Lone Wolf & Cub, Vol.8: Chains of Death by Kazuo Koike and Goseki Kojima

About a year and a half ago, I decided to re-read the Lone Wolf and Cub series, a masterpiece and towering achievement of gekiga manga, created by writer Kazuo Koike and artist Goseki Kojima in the 1970s. I figured I could get through the the twenty-eight volumes at least one a month, so it would take a couple of years.

Well, I'm now up to volume 8, so I think it will take a bit longer than that. And, as I keep saying for each book in turn, I doubt I'll have much to say: each book is very much like the one before; their strengths are their strengths; these are amazing works but what has to be said about them has been said, many times, over the past fifty years.

So I just read Chains of Death. It contains six stories. As throughout the series, they're all sequentially numbered - these are 39 through 44.
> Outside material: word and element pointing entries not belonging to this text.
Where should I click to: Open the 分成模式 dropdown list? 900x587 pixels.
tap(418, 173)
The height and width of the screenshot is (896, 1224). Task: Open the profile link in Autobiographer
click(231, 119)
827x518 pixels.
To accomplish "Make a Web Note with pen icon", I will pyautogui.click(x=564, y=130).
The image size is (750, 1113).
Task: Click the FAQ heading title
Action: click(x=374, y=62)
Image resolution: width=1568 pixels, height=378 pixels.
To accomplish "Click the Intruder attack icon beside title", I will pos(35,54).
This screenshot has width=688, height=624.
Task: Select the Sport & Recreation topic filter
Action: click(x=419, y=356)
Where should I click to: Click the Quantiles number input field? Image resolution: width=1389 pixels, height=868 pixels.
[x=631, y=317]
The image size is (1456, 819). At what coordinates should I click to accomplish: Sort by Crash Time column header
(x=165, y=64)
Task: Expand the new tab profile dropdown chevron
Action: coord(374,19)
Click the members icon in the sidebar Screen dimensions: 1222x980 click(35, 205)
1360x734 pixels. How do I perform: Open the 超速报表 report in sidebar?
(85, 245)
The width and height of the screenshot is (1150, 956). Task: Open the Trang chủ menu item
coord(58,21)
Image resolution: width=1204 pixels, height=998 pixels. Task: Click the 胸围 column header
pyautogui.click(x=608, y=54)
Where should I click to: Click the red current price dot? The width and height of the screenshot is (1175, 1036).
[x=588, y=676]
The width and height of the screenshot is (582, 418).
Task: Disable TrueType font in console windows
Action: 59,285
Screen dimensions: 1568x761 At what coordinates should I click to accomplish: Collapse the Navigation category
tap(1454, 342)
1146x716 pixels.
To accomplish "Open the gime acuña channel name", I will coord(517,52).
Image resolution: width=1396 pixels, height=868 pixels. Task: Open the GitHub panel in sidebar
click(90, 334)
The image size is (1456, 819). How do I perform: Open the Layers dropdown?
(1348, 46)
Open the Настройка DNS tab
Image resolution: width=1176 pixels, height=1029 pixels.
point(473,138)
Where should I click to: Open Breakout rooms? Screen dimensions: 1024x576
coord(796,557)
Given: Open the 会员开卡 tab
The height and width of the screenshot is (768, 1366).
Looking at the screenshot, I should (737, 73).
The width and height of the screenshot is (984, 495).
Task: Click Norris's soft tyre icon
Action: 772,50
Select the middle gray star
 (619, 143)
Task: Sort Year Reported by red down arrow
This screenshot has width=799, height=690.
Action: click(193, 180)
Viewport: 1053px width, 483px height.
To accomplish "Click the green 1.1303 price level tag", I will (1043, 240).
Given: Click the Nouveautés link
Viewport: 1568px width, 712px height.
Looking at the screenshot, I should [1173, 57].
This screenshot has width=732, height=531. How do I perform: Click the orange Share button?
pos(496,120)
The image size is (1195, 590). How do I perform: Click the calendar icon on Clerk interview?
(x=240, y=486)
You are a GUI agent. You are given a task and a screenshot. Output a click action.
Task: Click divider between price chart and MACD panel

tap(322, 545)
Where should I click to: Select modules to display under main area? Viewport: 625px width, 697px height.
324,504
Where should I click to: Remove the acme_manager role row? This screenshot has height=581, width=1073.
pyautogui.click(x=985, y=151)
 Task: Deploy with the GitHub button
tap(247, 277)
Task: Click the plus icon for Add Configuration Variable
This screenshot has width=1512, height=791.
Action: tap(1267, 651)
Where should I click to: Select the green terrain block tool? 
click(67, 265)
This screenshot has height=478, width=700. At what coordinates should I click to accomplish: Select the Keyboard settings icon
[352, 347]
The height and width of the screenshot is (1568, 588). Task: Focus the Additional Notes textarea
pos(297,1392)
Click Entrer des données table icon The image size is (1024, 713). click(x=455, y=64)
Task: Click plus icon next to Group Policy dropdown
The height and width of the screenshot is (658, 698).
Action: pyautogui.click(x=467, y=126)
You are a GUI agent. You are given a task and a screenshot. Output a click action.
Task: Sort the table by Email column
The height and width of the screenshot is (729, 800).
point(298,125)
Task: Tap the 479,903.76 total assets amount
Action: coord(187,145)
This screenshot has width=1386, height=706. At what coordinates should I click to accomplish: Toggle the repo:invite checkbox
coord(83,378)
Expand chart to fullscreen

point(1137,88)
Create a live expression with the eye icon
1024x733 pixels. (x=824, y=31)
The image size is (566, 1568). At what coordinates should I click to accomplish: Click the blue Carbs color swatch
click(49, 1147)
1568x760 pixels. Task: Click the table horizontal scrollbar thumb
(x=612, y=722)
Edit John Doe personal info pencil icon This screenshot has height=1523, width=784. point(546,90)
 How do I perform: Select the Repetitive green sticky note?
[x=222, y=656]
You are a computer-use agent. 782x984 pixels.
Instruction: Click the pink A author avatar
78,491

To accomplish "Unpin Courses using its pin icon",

My sense is that this series went through phases or clusters - some groupings were more concerned with the central plot, some with one-off stories. They also take place in different parts of Japan, not that I'll be any good at explicating that. This book has a group of stories that take place during winter: snow and cold is important in several of them. It's also closer to the main plot; we see Yagyū Retsudō scheming in several stories, and get a flashback of his son's duel against our series hero, Ogami Ittō, for the position of the Shōgun's executioner.

The pleasures of this series, as always, is that odd mixture of the quiet moments of beauty - Kojima is masterful at depicting natural and everyday life - and the sudden interruptions of that life by extreme violence, which is what the audience, then as now, is here for. Otherwise, see what I - and many other commentators - have said about Lone Wolf and Cub earlier; it is what it is.